--- GIVEN TASK ---
Please put every line of the listing between the line holding "You are a GUI" and the line holding "click(x=308, y=136)", inclusive, into a Markdown table with the columns Row and Listing line, leaving out blank lines.

--- DATASET EXCERPTS ---
-- START --
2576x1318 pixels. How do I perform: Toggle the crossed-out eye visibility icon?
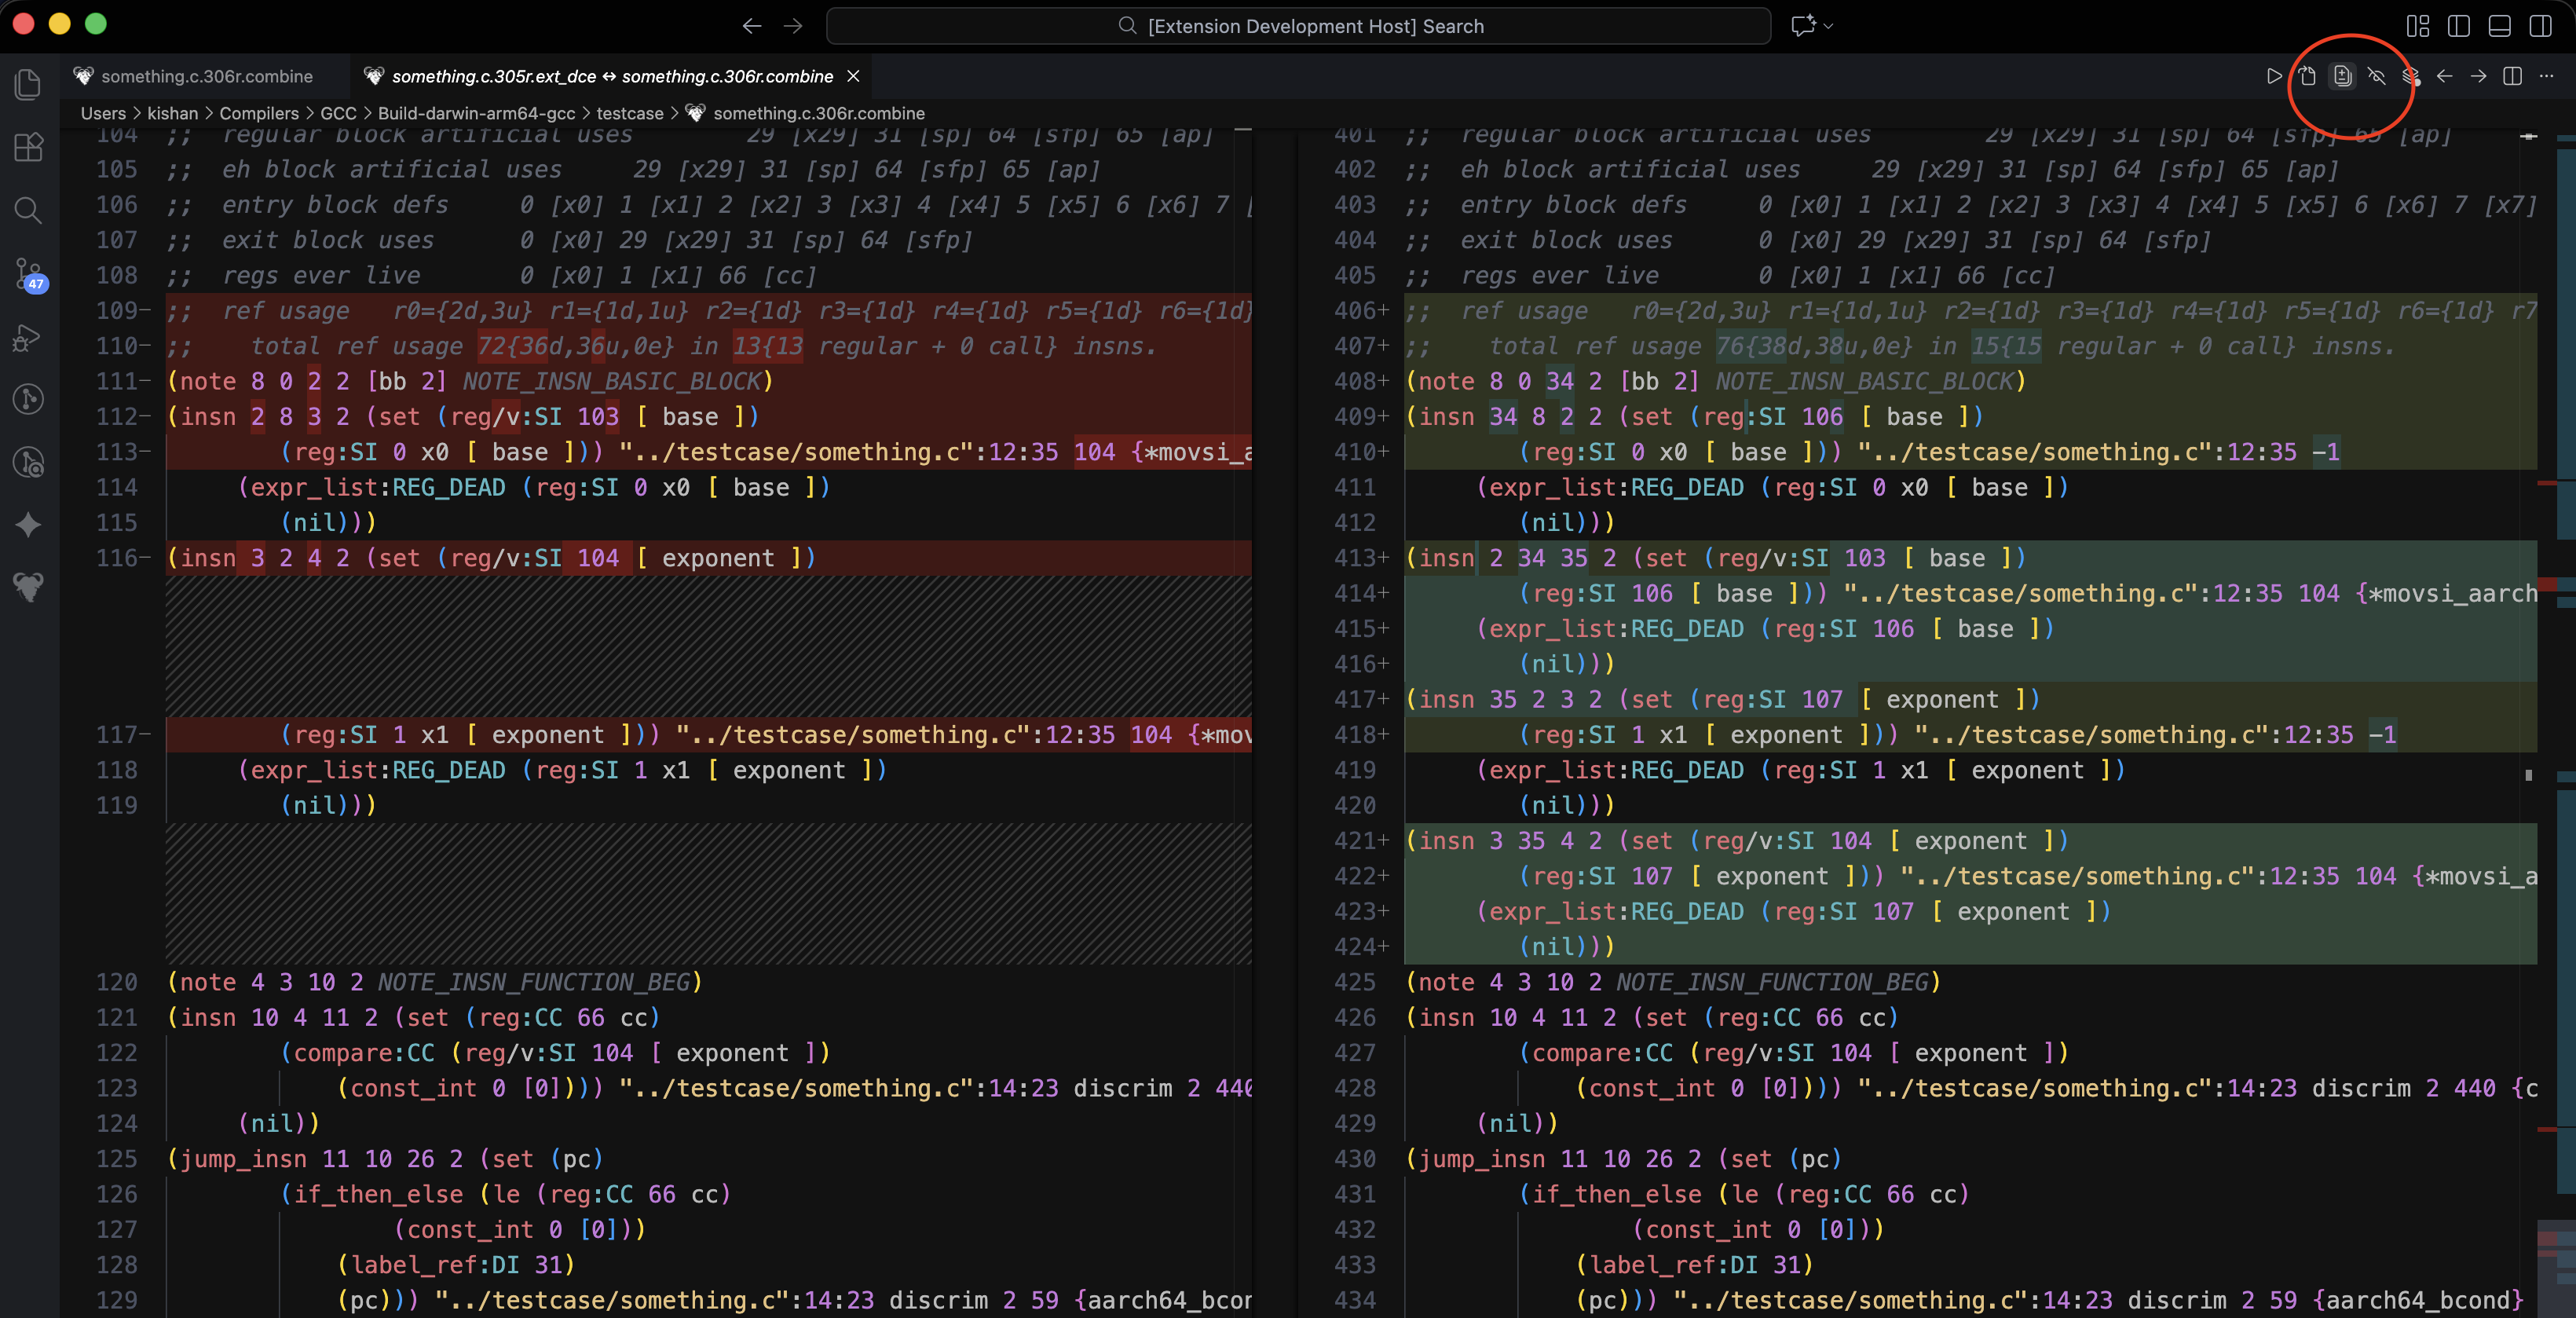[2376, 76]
-- END --
-- START --
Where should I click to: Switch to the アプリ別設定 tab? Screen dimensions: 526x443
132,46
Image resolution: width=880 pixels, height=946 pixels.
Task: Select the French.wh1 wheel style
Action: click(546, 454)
-- END --
-- START --
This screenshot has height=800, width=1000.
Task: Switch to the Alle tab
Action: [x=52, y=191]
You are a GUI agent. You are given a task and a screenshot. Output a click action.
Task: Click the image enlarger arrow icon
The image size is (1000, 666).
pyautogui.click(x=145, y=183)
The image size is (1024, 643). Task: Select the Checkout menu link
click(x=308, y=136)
-- END --
--- TASK RESPONSE ---
| Row | Listing line |
|---|---|
| 1 | You are a GUI agent. You are given a task and a screenshot. Output a click action. |
| 2 | Task: Click the image enlarger arrow icon |
| 3 | The image size is (1000, 666). |
| 4 | pyautogui.click(x=145, y=183) |
| 5 | The image size is (1024, 643). Task: Select the Checkout menu link |
| 6 | click(x=308, y=136) |